Но дни шли за днями, все такие же однообразные, незначительные, а ночами чаще застигала его бессонница, и он, не выдержав, покидал постель и выходил из дома, чтобы побродить в тишине ночи, в которой, словно в едином, растянувшемся до бесконечности мгновении, дремали горы, леса, птицы и люди. Тихим шагом, бесшумно пробирался к ручью, журчавшему в невнятной полутьме; гребни маленьких волн вспыхивали слабым мерцанием, отражая свет отдаленных звезд.
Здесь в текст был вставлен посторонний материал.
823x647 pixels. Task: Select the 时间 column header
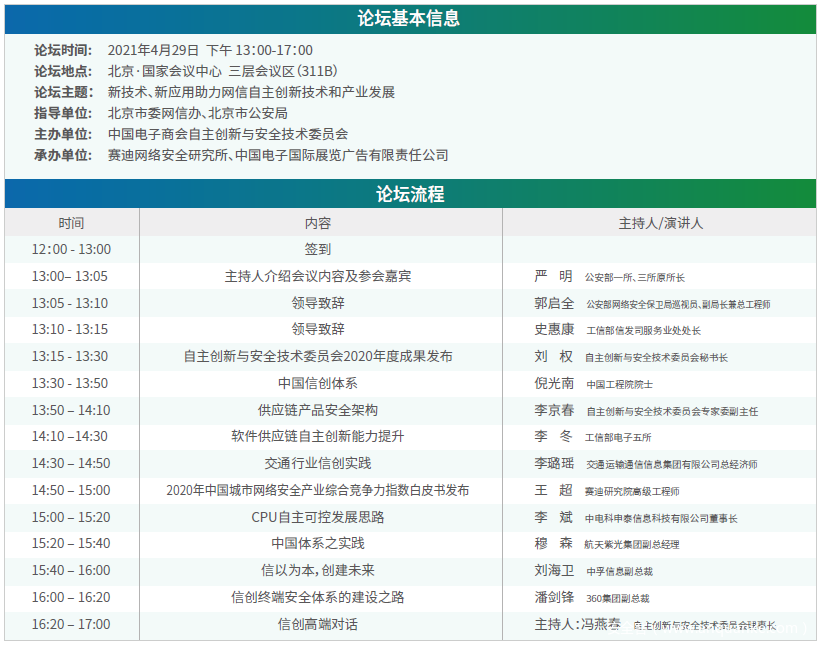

Они были словно звенящие мониста и шолпы в черных косах ночи, и однажды Киялхан невольно воскликнул вслух:

— Ах, да это же поэзия! — и испугался звуков собственного голоса, и продолжал уже мысленно: «Да, это всего лишь колдовство поэзии. С восходом чары рассеются и пойдет реальная жизнь. И для чего только мир выглядит так, словно навечно отдан во власть волшебной поэзии. Чушь какая! Какой обман! Не мир и покой, но призрак мира, тишины, покоя… Эта кругленькая земля вся пылает изнутри, мается от собственного жара, глубинного, нестерпимого жара. А на ночных просторах ее веет ласковой прохладой с гор; вверху плывет, словно радуясь благословенной ласке матери, полная красавица луна, тихо погружая дрожащие персты свои в волны горного ручья, и от этого прикосновения загораются черные воды, и затеваются игры влюбленных, и гулко лают вдали пастушеские волкодавы — все это как бы напоминает ненароком, что над туманами ночи продолжает летать и творить добро вечная птица жизни».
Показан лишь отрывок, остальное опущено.